It was a horrible joke, but Doc Daneeka didn’t laugh until Yossarian came to him one mission later and pleaded again, without any real expectation of success, to be grounded. Doc Daneeka snickered once and was soon immersed in problems of his own, which included Chief White Halfoat, who had been challenging him all that morning to Indian wrestle, and Yossarian, who decided right then and there to go crazy.

‘You’re wasting your time,’ Doc Daneeka was forced to tell him.

‘Can’t you ground someone who’s crazy?’

‘Oh, sure. I have to. There’s a rule saying I have to ground anyone who’s crazy.’

‘Then why don’t you ground me? I’m crazy. Ask Clevinger.’

‘Clevinger? Where is Clevinger? You find Clevinger and I’ll ask him.’

‘Then ask any of the others. They’ll tell you how crazy I am.’

‘They’re crazy.’

‘Then why don’t you ground them?’

‘Why don’t they ask me to ground them?’

‘Because they’re crazy, that’s why.’

‘Of course they’re crazy,’ Doc Daneeka replied. ‘I just told you they’re crazy, didn’t I? And you can’t let crazy people decide whether you’re crazy or not, can you?’ Yossarian looked at him soberly and tried another approach. ‘Is Orr crazy?’

‘He sure is,’ Doc Daneeka said.

‘Can you ground him?’

‘I sure can. But first he has to ask me to. That’s part of the rule.’

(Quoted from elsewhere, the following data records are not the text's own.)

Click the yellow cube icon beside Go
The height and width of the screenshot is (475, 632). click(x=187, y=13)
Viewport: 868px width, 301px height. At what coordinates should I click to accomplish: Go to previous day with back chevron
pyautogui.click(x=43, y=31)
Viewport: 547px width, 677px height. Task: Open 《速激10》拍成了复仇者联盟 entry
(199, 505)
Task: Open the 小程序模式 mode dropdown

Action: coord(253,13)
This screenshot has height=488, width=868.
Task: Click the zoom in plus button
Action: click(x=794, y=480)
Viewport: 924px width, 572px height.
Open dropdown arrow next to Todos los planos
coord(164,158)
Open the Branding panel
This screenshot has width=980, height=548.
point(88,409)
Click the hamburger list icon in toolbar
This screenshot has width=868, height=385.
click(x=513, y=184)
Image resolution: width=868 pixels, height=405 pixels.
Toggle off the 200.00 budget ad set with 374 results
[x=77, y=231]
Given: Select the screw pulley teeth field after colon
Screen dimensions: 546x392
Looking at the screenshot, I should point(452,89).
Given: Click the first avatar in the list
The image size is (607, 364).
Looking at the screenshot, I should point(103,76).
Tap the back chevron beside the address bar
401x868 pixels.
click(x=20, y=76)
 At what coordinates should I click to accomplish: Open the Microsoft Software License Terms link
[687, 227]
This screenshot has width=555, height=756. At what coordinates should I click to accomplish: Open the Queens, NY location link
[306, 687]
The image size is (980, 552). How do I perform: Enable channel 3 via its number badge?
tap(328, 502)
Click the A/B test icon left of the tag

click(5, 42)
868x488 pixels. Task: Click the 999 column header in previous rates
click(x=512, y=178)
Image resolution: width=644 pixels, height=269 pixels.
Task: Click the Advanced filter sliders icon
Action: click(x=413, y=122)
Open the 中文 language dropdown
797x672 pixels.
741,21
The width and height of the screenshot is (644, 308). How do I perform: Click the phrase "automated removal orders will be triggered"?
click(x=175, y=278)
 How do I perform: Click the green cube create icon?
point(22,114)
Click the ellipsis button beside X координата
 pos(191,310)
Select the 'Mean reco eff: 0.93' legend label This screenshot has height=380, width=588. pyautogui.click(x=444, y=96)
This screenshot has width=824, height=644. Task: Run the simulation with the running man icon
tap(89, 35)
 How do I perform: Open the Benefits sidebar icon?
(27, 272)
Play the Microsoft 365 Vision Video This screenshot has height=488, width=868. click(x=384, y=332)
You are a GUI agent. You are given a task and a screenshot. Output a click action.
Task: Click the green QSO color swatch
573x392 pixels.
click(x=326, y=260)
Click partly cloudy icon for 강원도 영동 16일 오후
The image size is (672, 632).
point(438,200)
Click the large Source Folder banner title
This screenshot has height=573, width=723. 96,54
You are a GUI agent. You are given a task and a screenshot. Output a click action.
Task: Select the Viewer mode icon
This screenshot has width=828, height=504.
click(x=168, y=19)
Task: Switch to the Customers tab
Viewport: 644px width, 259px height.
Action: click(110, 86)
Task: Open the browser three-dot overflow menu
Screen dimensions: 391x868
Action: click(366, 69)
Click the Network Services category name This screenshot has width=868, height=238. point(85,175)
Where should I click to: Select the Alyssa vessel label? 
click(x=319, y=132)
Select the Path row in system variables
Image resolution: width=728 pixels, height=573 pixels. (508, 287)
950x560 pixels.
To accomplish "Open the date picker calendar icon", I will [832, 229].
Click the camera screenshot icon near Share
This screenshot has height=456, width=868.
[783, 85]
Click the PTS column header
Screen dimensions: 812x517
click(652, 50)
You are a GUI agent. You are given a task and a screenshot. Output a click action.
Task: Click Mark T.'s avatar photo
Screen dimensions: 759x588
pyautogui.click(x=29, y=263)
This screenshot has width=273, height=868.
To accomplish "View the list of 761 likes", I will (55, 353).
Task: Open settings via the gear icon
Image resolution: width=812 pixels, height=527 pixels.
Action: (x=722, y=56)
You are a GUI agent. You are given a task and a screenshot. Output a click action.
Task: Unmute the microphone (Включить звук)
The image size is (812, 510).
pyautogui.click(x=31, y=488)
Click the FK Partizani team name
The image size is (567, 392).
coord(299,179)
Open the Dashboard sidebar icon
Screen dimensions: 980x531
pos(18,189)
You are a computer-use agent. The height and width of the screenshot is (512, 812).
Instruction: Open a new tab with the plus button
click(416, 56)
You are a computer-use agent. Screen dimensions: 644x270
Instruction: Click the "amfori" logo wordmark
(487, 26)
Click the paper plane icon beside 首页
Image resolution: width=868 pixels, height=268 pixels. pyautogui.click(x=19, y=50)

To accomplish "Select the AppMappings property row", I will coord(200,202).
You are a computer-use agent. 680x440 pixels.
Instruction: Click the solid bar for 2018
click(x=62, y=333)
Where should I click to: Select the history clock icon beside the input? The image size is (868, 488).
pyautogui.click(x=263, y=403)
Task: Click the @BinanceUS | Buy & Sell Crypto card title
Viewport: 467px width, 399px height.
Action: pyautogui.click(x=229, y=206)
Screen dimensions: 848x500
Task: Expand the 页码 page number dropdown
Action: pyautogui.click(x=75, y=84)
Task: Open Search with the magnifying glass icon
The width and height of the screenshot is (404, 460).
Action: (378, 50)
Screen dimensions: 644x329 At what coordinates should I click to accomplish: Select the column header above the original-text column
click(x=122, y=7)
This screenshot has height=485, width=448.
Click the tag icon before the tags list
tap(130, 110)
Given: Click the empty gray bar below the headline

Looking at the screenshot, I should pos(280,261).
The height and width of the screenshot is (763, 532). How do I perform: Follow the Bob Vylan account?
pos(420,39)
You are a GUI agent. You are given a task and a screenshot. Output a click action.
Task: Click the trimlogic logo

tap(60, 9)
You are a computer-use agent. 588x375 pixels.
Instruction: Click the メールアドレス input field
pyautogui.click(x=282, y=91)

‘Then why doesn’t he ask you to?’

‘Because he’s crazy,’ Doc Daneeka said. ‘He has to be crazy to keep flying combat missions after all the close calls he’s had. Sure, I can ground Orr. But first he has to ask me to.’

‘That’s all he has to do to be grounded?’

‘That’s all. Let him ask me.’

‘And then you can ground him?’ Yossarian asked.

‘No. Then I can’t ground him.’

‘You mean there’s a catch?’

‘Sure there’s a catch,’ Doc Daneeka replied. ‘Catch-22. Anyone who wants to get out of combat duty isn’t really crazy.’ There was only one catch and that was Catch-22, which specified that a concern for one’s own safety in the face of dangers that were real and immediate was the process of a rational mind. Orr was crazy and could be grounded. All he had to do was ask; and as soon as he did, he would no longer be crazy and would have to fly more missions. Orr would be crazy to fly more missions and sane if he didn’t, but if he was sane he had to fly them. If he flew them he was crazy and didn’t have to; but if he didn’t want to he was sane and had to. Yossarian was moved very deeply by the absolute simplicity of this clause of Catch-22 and let out a respectful whistle.

‘That’s some catch, that Catch-22,’ he observed.

‘It’s the best there is,’ Doc Daneeka agreed.

Yossarian saw it clearly in all its spinning reasonableness. There was an elliptical precision about its perfect pairs of parts that was graceful and shocking, like good modern art, and at times Yossarian wasn’t quite sure that he saw it at all, just the way he was never quite sure about good modern art or about the flies Orr saw in Appleby’s eyes. He had Orr’s word to take for the flies in Appleby’s eyes.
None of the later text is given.